Cette nouvelle voie de recours est entrée en vigueur le 1er janvier 2017. Assez rapidement, nous avons été alertés par notre réseau juridique (conseillers prud’hommes et défenseurs syndicaux) des nombreuses difficultés entraînées par cette nouvelle voie de recours :

   - le conseil de prud’hommes est-il compétent pour un contentieux qui n’oppose pas directement un employeur et un salarié ?

   - la décision du médecin expert s’impose-t-elle aux conseillers prud’hommes ?

   - si c’est le salarié qui saisit, doit-il saisir à l’encontre du médecin du travail qui a pris la décision, ou bien à l’encontre de l’employeur, qui pourtant n’est pas à l’origine de la décision du médecin du travail? (2).

En outre, aucune règle en la matière n’étant prévue, il est apparu d’importantes variations sur le coût de l’expertise en fonction des conseils de prud’hommes.

Autant de questions et d’inquiétude que nous n’avons pas manqué de faire connaître à la Direction générale du travail (DGT) qui a alors décidé d’organiser une rencontre avec l’ensemble des organisations syndicales et patronales. Rencontre plutôt décevante, puisqu’à la sortie, ce fut le sentiment d’avoir pu exprimer nos inquiétudes sans pour autant avoir été entendu. La décision fut malgré tout prise au sein du ministère du travail de prendre un décret pour venir éclairer et préciser le cadre de cette nouvelle procédure. Finalement, le projet de décret soumis au Conseil supérieur de la prud'homie, puis le texte définitif pris, furent à l’image de notre rencontre à la DGT : décevant, n’apportant pas de réponses aux nombreuses questions posées.

  • Le contenu du décret : décevant

Le décret est identique au projet pour lequel le CSP avait été consulté. Voici les ajustements qu’il contient :

     - les décisions rendues le seront dans le cadre du « référé en la forme »(3),

   - les décisions rendues se substitueront «aux éléments de nature médicale qui ont justifié les avis, propositions, conclusions écrites ou indications contestées»,

   - le médecin du travail ne sera pas partie à l’instance mais sera simplement «informé de la contestation». Il pourra, par ailleurs, être entendu par le médecin-expert,- 

   - le médecin inspecteur du travail ne pourra être chargé d’une consultation par la formation de référé ou par le bureau de jugement qu’après avoir effectivement désigné le médecin-expert.

  • La stratégie CFDT : faire remonter le bon dossier juridique, pour faire émerger  la meilleure solution politique

A défaut d’une intervention législative qui viendrait remédier aux différents problèmes identifiés, laquelle n’est pas d’actualité,  la CFDT doit réfléchir à la mise en place d’une stratégie pour faire bouger le cadre juridique, au besoin en usant des outils contentieux à notre disposition.

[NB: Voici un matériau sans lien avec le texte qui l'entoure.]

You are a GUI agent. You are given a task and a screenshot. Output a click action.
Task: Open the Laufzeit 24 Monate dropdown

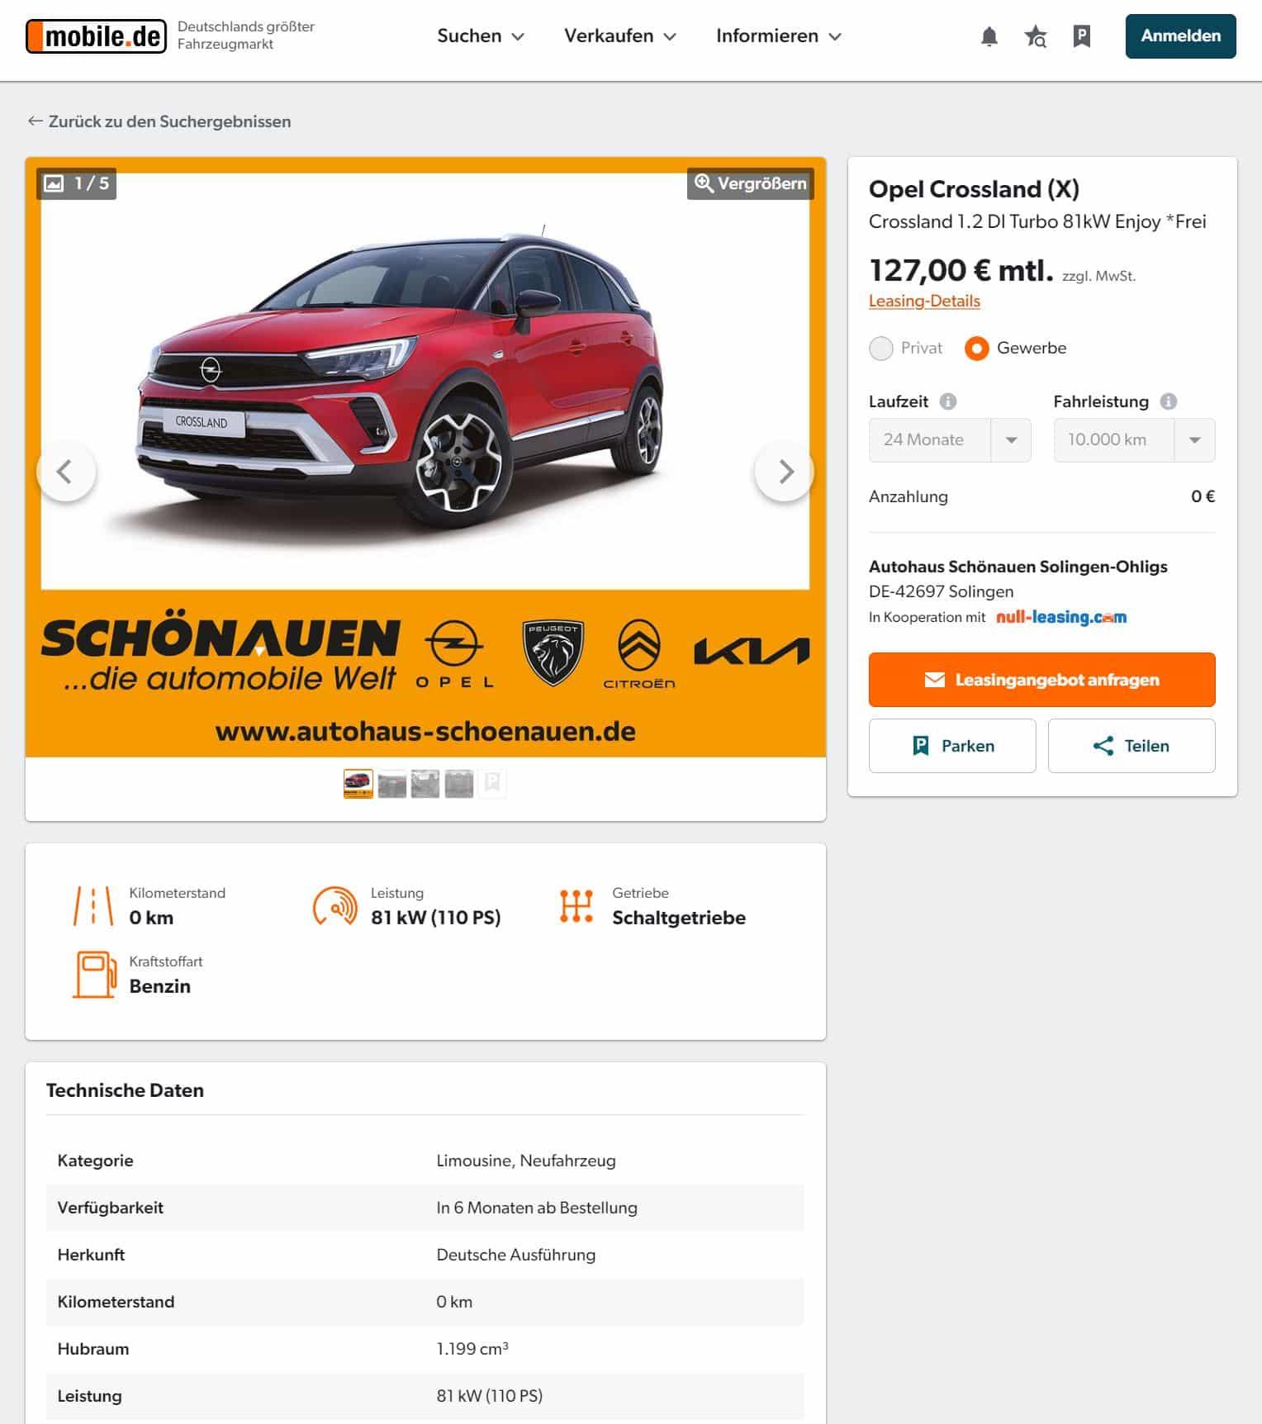(950, 439)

L’objectif serait d’obtenir des réponses claires et rapides quant aux questions que soulève cette nouvelle procédure : demande d’avis à la Cour de cassation, question prioritaire de constitutionnalité au Conseil constitutionnel, plusieurs voies sont actuellement à l’étude.

Pour ce faire, nous avons besoin des remontées de terrain! Notamment lorsque, en tant que défenseur syndical, de conseiller du salarié ou encore de permanencier, les militants CFDT auraient connaissance d’un cas d'adhérent envisageant de déposer devant le conseil de prud’hommes un recours en contestation d’une décision d’un médecin du travail.

Pris en amont, le "bon dossier" pourrait être mené en coordination avec la Confédération et permettre de faire émerger une réponse juridique, qui conviendrait politiquement.  

Par ailleurs, nous sommes aussi en demande des remontées de nos conseillers prud’hommes, plus particulièrement en cas de difficulté de mise en œuvre de la nouvelle procédure. Cela nous permettra d’étoffer les échanges que nous pourrions avoir avec le ministère concerné.

N'hésitez pas à faire remonter les éléments et vos réflexions au service juridique confédéral, à l'adresse prudhommes@cfdt.fr.


(1) Pour plus de précisions quant à cette nouvelle procédure, cf Action juridique, n°229, p.152 et suivantes.
(2) En document joint, vous trouverez la liste des questions transmises à la DGT.
(3) Cf Action juridique n°226, p.86, pour plus de détail sur le référé en la forme.